Ordinary folks were soon solicited to sit in the busy dignitaries' empty seats (to help push this Trojan horse across town) in a veiled attempt to hide those who really benefited from the committee's policies, and to create a backfire against the real citizens leading a much-deserved taxpayer' revolt.

Ironically, then-Mayor Charlie Brooke in defending the Governance Committee claimed that membership was open to anyone who wanted to join ( should you happen to learn it existed) and that meetings after 6 p.m. were just a convenience to its busy committee members. (Never mind that the doors were locked prior to the meetings to discourage attendance by all but the sanctioned few who were given entrance at precisely 6 p.m., after which the doors were again locked, keeping any latecomers away. So what if the other 100 seats in the council chambers went empty while the public was locked outside?)

The resulting hullabaloo, once the Governance Committee's clandestine proposals were exposed, caused then-alderman Donna Bushek to resign from the committee, and sent the rest of its members scurrying underground, but not before becoming the catalyst for reform. The public's response was to throw half of the city council out of office in the next election. Not long after, the public sent an equally loud political message by refusing to give future aldermen four-year staggered terms via an overwhelming defeat at the polls.

More recent polls indicate that 70 percent of Davenport's residents (who could easily move to Bettendorf) feel that the council is consistently taking us in the wrong direction. What doesn't this council get about the public's adamant desire to participate in its governance? The public has repeatedly voted down the various attempts to wrestle away our most basic rights to participate in our own city government. We aren't going away, and more importantly, at the end of the day, we are the ones with the final votes.

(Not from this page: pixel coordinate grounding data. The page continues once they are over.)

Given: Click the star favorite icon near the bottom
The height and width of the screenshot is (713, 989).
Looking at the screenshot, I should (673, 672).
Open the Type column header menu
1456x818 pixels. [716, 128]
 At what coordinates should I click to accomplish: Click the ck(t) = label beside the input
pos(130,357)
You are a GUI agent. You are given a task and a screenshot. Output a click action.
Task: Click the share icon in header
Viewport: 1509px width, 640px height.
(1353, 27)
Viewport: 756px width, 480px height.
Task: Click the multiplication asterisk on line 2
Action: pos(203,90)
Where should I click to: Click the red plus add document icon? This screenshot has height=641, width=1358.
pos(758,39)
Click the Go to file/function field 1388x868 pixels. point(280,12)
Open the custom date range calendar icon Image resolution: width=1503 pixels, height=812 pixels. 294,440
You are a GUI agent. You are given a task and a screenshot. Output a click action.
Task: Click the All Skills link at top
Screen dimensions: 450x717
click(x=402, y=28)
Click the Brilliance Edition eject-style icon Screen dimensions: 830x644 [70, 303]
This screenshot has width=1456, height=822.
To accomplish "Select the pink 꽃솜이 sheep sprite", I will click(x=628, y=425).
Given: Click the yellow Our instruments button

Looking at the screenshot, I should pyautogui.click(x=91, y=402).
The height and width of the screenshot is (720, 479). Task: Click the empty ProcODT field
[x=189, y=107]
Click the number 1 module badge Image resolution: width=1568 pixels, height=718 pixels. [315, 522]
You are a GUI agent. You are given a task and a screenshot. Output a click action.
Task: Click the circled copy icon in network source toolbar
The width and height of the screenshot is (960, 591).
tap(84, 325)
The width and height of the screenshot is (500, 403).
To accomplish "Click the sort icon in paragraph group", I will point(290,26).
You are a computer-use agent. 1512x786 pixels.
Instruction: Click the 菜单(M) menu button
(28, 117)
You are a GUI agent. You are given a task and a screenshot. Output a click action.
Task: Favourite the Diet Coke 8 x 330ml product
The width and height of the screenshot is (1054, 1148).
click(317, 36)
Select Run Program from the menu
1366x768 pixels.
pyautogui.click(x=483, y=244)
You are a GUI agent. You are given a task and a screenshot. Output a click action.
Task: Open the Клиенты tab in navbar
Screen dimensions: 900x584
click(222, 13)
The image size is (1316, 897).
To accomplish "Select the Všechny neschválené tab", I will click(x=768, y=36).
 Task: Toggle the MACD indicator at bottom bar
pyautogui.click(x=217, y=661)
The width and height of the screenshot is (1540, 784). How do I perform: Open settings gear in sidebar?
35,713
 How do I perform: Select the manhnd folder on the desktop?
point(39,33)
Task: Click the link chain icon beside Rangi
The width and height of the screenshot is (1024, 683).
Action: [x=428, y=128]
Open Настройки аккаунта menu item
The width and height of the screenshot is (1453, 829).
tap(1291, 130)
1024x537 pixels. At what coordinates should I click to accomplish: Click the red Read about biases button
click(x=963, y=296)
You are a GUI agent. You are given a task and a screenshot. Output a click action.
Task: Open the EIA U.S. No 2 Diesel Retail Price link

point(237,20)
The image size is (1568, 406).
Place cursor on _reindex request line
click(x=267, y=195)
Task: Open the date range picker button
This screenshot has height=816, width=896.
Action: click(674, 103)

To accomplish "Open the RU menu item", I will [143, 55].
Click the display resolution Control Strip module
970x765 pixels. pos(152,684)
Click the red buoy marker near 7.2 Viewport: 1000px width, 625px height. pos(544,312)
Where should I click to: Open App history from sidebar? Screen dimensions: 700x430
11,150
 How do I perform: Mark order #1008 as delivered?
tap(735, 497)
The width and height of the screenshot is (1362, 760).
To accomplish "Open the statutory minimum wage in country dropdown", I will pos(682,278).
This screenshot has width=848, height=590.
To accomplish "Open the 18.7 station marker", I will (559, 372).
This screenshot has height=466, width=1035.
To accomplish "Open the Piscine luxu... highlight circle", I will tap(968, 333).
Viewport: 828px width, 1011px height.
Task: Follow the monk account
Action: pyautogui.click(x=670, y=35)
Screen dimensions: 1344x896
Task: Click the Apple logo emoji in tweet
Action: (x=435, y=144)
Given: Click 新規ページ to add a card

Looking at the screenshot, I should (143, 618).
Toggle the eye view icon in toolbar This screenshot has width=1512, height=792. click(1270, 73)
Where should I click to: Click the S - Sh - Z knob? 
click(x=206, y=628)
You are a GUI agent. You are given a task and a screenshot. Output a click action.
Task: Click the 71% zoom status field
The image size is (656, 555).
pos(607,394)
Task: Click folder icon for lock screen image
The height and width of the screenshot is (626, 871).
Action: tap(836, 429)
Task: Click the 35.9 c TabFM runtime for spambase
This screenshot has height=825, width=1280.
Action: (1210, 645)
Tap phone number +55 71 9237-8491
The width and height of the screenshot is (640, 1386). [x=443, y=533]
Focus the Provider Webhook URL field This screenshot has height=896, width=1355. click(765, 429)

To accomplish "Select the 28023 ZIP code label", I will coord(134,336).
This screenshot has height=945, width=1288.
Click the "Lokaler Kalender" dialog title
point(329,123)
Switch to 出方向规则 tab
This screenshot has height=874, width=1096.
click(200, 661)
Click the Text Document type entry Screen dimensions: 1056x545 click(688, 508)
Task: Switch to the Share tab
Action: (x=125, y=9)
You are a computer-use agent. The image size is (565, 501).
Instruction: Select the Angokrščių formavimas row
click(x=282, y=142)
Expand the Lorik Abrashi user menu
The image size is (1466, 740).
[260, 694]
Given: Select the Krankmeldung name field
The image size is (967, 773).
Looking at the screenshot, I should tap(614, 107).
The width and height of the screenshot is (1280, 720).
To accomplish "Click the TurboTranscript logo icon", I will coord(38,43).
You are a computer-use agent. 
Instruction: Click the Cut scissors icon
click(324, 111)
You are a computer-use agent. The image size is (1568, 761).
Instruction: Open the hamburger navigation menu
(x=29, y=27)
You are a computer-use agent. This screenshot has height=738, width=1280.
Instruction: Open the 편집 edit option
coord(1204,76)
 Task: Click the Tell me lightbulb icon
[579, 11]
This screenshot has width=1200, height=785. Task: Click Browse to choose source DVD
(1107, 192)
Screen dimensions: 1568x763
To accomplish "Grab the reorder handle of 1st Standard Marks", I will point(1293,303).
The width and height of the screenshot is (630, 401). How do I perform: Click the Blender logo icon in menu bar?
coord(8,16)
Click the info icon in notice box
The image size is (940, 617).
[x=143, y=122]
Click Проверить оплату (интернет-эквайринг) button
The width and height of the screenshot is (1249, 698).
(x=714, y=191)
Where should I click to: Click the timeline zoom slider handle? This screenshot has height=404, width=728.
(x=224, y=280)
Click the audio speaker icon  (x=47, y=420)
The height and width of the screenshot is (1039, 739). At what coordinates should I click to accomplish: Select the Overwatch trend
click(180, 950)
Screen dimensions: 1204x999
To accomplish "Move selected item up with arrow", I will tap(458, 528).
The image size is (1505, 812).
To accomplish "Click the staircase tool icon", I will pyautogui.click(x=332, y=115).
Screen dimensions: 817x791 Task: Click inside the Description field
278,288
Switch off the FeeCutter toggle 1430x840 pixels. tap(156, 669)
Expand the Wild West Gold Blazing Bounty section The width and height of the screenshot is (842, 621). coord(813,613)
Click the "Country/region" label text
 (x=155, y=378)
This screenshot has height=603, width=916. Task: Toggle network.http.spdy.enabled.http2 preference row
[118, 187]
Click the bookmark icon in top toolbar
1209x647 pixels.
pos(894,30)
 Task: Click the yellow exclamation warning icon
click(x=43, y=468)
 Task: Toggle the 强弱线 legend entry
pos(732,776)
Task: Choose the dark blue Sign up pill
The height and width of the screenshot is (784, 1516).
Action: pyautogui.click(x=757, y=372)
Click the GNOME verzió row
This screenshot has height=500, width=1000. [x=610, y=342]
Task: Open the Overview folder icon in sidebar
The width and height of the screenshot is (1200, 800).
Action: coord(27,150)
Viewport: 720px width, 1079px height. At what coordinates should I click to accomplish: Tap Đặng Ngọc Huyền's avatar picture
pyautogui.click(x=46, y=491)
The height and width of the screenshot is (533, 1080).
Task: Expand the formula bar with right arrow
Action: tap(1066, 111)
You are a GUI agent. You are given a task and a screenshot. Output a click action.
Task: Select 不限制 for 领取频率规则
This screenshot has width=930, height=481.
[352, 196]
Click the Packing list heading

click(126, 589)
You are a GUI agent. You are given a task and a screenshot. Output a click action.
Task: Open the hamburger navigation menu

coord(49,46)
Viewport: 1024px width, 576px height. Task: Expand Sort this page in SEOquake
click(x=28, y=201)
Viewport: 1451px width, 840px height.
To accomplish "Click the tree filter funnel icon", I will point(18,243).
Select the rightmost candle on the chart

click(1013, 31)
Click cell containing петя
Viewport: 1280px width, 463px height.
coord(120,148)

Now the rumor is that the Governance Committee is back with a new plan to eliminate Thursday committee meetings, moving them to just prior to the Committee of the Whole meeting on Monday evenings! It is also rumored that the council intends to implement this with no public notice or discussion, as quickly as is legally possible.

This means that there will be no chance for public involvement, fast-tracking agendas beyond any reasonable time frame. Recall aldermen's past claims that the committee meetings were "where all the heavy lifting is done."

City business, by law, is introduced during one of five standing committee meetings, held every other Thursday between 1 and 5 p.m. From these discussions, agenda items are either tabled for additional committee discussion or moved to the following Monday afternoon's Committee of the Whole meeting for review and discussion by the entire city council. An item can be tabled for further review, or voted up or down in a preliminary vote that is moved to the following Wednesday evening's regular council meeting, where a final vote is taken.

This policy to hold committee meetings the same day as Committee of the Whole meetings is ludicrous in its attempt to completely silence the public. Could it be any more obvious? No reasonable argument exists for claims that, by condensing the two into a matter of hours rather than days, governance would be more efficient. It is a policy of determined laziness and political sloth, and an abuse of our civic rights. This council, recently enough and with public support, voted to give itself a pay raise, only to entertain less work on the public's behalf, and to perpetuate an even further degradation of the public process.

We can hope this is just a terrible rumor, but if it has any validity at all, then citizens must see it stopped by contacting aldermen and letting them know this policy will not be tolerated. The following discussion then should be the dismantling of the Governance Committee, which clearly is of no benefit to the public, whatsoever.